İstanbul'un önemli doğal güzelliklerinden biri olan Riva Deresi, çevreye duyarsızca bırakılan zehirli atıklar nedeniyle korkunç bir manzaraya sahne oluyor. Dereden yayılan kötü koku ve su yüzeyindeki köpükler, bölge halkını ve çevrecileri endişelendiriyor. Uzmanlar, bu durumun sadece deredeki canlı yaşamını tehdit etmekle kalmayıp, insan sağlığı için de ciddi riskler oluşturduğuna dikkat çekiyor.
Riva Deresi'ndeki Kirlilik Kâbusu
- Zehirli Atıkların İzleri: Riva Deresi'nin simsiyah rengine bürünen suları, içerdiği zehirli atıkların acı bir göstergesi. Endüstriyel atıklar, evsel atıklar ve tarımsal ilaçlar gibi çeşitli kirleticiler, derenin doğal dengesini bozarak canlı yaşamını tehdit ediyor.
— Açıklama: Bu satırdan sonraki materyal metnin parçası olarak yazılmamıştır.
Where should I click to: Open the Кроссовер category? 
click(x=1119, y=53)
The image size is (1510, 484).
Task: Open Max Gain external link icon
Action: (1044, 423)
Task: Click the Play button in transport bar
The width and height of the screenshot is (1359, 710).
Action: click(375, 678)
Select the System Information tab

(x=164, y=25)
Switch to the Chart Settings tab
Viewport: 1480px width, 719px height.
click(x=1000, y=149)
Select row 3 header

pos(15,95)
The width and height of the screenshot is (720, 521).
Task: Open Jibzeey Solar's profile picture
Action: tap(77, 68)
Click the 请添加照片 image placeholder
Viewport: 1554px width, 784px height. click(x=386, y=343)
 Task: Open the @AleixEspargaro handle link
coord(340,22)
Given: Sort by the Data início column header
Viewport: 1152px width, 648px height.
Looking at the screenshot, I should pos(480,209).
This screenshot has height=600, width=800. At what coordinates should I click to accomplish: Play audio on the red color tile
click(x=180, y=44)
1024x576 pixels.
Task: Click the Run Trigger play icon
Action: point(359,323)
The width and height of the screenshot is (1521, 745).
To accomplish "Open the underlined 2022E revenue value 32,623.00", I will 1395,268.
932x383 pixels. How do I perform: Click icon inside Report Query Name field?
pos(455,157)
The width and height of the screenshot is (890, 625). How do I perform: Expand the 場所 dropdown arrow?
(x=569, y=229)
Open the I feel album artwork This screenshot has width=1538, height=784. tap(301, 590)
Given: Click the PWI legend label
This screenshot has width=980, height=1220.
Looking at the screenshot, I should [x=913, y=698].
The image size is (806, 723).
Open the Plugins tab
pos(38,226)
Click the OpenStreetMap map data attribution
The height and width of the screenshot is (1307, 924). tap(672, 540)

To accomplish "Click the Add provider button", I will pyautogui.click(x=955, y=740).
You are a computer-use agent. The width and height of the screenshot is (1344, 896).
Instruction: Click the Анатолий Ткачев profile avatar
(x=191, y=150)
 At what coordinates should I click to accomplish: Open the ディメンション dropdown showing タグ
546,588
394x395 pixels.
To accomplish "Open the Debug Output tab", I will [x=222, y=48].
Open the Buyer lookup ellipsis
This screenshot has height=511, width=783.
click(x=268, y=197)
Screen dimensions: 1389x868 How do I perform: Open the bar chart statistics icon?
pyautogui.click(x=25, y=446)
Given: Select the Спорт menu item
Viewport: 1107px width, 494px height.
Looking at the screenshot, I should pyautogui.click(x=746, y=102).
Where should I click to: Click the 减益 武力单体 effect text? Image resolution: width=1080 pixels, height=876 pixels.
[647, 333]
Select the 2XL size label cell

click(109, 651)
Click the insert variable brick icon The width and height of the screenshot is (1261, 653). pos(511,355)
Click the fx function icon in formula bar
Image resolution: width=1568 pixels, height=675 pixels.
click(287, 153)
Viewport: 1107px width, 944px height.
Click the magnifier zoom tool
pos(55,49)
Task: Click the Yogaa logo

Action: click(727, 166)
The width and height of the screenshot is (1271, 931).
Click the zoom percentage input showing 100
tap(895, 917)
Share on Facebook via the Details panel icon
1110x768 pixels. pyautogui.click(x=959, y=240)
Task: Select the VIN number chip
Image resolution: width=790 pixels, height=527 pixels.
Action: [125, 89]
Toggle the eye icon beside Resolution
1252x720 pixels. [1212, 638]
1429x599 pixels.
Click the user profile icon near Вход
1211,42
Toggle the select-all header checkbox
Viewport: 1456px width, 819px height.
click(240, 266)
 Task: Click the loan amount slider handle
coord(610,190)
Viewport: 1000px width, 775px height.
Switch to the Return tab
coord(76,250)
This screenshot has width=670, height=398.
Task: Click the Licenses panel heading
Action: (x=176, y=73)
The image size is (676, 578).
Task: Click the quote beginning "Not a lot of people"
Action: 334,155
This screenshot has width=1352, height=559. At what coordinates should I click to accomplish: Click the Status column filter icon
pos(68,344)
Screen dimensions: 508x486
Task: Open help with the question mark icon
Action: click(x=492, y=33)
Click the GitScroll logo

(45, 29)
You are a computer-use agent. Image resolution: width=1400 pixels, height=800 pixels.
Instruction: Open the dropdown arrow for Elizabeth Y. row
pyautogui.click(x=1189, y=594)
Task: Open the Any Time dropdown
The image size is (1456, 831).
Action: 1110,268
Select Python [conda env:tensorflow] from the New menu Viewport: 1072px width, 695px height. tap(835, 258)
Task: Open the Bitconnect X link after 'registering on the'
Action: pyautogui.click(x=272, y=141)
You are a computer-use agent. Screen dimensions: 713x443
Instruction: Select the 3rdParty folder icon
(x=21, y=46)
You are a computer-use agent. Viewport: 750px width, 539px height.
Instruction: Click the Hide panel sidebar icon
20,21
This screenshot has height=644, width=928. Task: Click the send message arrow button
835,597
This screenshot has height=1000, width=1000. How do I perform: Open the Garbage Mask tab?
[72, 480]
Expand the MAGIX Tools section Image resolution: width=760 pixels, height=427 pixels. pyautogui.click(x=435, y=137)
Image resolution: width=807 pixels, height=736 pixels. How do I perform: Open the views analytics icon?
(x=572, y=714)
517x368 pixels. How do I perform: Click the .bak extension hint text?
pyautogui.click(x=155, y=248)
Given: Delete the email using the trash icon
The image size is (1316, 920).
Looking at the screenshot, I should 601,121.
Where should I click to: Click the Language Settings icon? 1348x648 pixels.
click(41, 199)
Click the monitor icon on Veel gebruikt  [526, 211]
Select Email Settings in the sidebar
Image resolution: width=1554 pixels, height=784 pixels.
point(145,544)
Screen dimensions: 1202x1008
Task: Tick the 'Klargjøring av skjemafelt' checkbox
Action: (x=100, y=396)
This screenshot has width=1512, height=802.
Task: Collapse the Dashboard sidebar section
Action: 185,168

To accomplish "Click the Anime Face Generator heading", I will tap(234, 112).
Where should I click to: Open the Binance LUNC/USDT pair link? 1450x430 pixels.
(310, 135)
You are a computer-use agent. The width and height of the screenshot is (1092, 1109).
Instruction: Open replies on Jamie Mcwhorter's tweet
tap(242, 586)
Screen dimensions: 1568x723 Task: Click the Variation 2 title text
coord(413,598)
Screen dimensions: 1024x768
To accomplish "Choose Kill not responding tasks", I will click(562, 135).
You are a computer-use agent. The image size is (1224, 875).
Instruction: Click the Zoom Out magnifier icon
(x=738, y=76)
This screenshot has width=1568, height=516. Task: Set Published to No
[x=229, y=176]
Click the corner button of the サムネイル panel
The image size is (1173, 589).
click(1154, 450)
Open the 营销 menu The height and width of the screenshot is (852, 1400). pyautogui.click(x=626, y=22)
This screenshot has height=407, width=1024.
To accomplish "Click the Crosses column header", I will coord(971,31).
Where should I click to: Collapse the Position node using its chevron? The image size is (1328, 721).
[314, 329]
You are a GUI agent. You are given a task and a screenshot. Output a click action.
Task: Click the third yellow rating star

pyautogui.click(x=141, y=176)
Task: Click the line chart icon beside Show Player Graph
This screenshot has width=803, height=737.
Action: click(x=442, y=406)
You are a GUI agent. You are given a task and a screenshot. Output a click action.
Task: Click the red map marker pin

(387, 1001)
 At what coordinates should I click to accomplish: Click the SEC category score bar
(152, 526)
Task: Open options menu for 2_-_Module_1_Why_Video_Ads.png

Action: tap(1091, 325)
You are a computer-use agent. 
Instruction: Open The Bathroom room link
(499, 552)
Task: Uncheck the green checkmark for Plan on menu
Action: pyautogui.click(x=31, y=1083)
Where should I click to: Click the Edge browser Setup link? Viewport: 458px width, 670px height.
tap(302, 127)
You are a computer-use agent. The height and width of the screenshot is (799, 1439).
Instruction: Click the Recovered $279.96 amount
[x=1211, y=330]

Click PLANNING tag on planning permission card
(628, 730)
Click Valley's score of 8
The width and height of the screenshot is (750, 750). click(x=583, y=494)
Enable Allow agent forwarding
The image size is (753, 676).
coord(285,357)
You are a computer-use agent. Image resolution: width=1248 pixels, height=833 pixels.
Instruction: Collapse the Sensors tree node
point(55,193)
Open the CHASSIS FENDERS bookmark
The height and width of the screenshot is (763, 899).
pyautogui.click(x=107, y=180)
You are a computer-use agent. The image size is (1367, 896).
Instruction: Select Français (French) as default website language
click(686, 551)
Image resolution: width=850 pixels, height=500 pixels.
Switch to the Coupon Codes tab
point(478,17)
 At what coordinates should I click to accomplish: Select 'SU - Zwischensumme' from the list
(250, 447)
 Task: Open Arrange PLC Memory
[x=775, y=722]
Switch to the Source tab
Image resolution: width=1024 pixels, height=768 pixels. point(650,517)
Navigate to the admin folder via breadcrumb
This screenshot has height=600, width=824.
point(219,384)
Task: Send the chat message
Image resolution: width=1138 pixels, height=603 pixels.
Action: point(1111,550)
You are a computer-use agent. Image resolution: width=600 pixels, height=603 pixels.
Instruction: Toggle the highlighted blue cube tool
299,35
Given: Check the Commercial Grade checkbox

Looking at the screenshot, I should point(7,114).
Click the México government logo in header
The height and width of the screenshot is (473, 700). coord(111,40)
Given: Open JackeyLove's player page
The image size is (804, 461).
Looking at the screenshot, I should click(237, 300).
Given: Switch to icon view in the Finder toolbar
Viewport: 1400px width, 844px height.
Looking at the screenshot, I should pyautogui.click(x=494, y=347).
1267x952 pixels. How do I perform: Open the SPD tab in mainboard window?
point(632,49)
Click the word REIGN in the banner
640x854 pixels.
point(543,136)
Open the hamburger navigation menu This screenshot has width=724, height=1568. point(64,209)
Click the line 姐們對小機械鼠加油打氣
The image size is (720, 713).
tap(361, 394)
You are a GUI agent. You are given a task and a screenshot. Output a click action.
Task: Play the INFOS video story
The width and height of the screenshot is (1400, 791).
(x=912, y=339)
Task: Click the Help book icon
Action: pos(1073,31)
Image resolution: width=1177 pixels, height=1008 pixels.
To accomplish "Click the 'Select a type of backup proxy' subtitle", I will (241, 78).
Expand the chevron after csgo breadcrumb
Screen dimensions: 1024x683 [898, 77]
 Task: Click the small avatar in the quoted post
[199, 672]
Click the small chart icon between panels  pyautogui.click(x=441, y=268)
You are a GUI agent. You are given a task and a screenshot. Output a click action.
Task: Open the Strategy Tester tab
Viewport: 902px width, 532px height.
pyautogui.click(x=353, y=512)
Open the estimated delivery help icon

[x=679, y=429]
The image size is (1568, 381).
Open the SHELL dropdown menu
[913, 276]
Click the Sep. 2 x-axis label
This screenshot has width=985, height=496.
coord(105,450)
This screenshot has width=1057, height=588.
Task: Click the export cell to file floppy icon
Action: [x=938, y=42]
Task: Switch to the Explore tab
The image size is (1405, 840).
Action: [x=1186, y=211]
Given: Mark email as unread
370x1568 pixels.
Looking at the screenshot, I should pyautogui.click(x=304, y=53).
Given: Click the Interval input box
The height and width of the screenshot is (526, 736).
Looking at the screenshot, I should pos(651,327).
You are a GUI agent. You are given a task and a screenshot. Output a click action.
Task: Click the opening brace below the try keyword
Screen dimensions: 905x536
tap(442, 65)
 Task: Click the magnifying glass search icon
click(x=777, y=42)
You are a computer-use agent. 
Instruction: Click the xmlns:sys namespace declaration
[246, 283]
- Ekosistem Çöküşü: Deredeki kirlilik, sadece balık ve diğer su canlılarının ölümüne yol açmakla kalmıyor, aynı zamanda tüm ekosistemi çöküşe sürüklüyor. Bitki örtüsü zarar görüyor, kuşlar ve diğer hayvanlar zehirleniyor.
- İnsan Sağlığı Alarmı: Uzmanlar, deredeki zehirli atıkların buharlaşarak havaya karışmasının ve solunum yoluyla insan vücuduna girmesinin ciddi sağlık sorunlarına neden olabileceği konusunda uyarıyor. Özellikle çocuklar, yaşlılar ve kronik hastalığı olanlar risk altında.
- Turizm ve Ekonomiye Darbe: Riva Deresi'nin doğal güzelliği ve rekreasyonel potansiyeli, yaşanan çevre felaketiyle birlikte yok oluyor. Bölgedeki turizm faaliyetleri zarar görüyor, ekonomik kayıplar yaşanıyor.
Çözüm İçin Acil Eylem Planı Şart
- Kaynak Tespiti ve Denetim: Kirliliğin kaynağını oluşturan endüstriyel tesisler, tarım arazileri ve evsel atıkların bertaraf edildiği alanlar tespit edilmeli ve sıkı denetim altına alınmalıdır.
- Arıtma ve Temizleme: Deredeki kirliliğin giderilmesi için acil bir arıtma ve temizleme çalışması başlatılmalıdır. Bu çalışmalar, uzmanlar tarafından titizlikle yürütülmeli ve sürekli olarak izlenmelidir.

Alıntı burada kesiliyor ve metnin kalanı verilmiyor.